Lisa Olsen

Personal information
- National team: Canada
- Born: October 7, 1956 (age 69) Canada

Medal record
Representing Canada
Women's Parachuting
World Championships
| Silver medal – second place | 1982 Lucenec, Czechoslovakia | Team Accuracy |
| Gold medal – first place | 1988 Sweden | Individual Accuracy |

= Lisa Olsen =

Canadian-American skydiver (born 1956)

Lisa Olsen (born October 7, 1956) is a Canadian-American skydiver.

==Early life==
Olsen originally studied at the University of Alberta and was a music major. She considered a career as a flutist in a symphony orchestra. However, after joining the university parachuting club and making her first jump, her goals changed. She transferred to the faculty of arts and, after graduating, went into nursing as a career. She acknowledged that she found her first jump terrifying, and stated that all jumpers are terrified the first time jumping. Over time, however, Olsen came to view skydiving as a learning experience rather than a thrill seeking activity.

==Career==
Olsen won the Gold Medal in Women's Individual Accuracy at the XIX World Parachuting Championships in Sweden in 1988. Although she had fewer jumps than some of her competitors, she edged out two women from China on the final jump. In 1982, Olsen, along with teammates Brenda Blue, Kathy Kangas, Eileen Vaughan, and Bev Watson, won the Silver Medal in Women's Team Accuracy at the XVI World Parachuting Championships in Czechoslovakia—now Slovakia-- after which they posed in bikinis in a 1982 issue of CanPara (Canadian Parachutist). This was the first time a team of Canadian women medaled at the world championships. At the time, Olsen had about 800 jumps.

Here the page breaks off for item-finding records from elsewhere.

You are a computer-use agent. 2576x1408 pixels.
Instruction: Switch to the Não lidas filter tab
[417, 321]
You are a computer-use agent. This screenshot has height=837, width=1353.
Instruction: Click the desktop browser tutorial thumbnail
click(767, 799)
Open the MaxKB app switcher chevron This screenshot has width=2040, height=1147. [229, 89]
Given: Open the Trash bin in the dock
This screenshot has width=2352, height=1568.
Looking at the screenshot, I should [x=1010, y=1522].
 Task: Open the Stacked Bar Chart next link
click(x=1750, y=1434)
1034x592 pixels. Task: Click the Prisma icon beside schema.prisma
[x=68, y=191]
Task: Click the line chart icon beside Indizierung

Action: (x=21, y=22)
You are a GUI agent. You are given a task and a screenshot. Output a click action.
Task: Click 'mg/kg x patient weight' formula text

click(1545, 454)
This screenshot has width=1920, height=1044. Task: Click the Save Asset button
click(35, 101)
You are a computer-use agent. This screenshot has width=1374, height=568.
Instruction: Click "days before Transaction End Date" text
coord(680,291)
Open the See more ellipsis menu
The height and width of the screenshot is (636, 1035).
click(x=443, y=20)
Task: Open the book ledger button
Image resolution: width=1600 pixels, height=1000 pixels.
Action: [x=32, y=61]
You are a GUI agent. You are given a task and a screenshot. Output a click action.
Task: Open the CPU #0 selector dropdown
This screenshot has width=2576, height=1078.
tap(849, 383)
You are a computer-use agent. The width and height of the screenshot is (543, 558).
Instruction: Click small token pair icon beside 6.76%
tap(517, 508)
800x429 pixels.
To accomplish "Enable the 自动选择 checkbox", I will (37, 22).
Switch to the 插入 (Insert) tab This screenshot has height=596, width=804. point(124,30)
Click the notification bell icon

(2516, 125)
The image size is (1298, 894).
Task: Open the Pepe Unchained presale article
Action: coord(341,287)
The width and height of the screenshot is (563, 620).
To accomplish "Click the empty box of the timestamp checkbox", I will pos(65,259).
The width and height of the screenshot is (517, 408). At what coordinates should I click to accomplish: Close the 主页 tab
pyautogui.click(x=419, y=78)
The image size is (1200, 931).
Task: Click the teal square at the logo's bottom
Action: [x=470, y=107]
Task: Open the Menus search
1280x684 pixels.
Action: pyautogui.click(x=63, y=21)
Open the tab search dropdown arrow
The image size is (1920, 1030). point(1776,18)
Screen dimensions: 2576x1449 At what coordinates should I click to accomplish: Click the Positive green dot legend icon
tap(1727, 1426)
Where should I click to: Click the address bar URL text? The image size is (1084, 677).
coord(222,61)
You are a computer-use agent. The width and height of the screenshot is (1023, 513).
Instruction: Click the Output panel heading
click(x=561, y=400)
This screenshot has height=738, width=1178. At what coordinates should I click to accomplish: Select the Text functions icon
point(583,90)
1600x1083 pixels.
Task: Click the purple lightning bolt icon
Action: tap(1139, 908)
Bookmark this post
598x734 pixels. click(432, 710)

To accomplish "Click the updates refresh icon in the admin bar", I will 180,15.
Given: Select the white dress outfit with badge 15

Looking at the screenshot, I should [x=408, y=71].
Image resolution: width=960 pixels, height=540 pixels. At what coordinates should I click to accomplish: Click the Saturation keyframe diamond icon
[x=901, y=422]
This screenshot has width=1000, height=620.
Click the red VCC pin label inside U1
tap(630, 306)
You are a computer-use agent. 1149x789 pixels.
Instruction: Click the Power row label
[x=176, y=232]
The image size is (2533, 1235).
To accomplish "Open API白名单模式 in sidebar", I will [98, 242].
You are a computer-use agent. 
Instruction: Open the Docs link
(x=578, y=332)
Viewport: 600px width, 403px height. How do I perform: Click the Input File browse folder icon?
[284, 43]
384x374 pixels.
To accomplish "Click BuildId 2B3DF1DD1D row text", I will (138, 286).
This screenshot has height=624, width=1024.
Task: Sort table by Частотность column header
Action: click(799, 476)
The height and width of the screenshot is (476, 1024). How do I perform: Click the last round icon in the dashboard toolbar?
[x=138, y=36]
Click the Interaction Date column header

She later moved to the United States and finished eighth in the Hit'n'Rock competition at the Parachutists Over Phorty Society meet in Jordan in 1997. By 2003, she was living in Carbondale, Colorado and working as an emergency room nurse at Valley View Hospital. By that point she had 2,500 jumps and was training for the 2003 US Nationals, despite still having fewer jumps than many of her competitors. As an emergency room nurse, she well understood the dangers of her sport, but chose to focus solely on performing optimally on every jump rather than on the risks. She did not compete in the Nationals that year. She also served as Chief Judge in Style & Accuracy at the 2004 US National Skydiving Championships.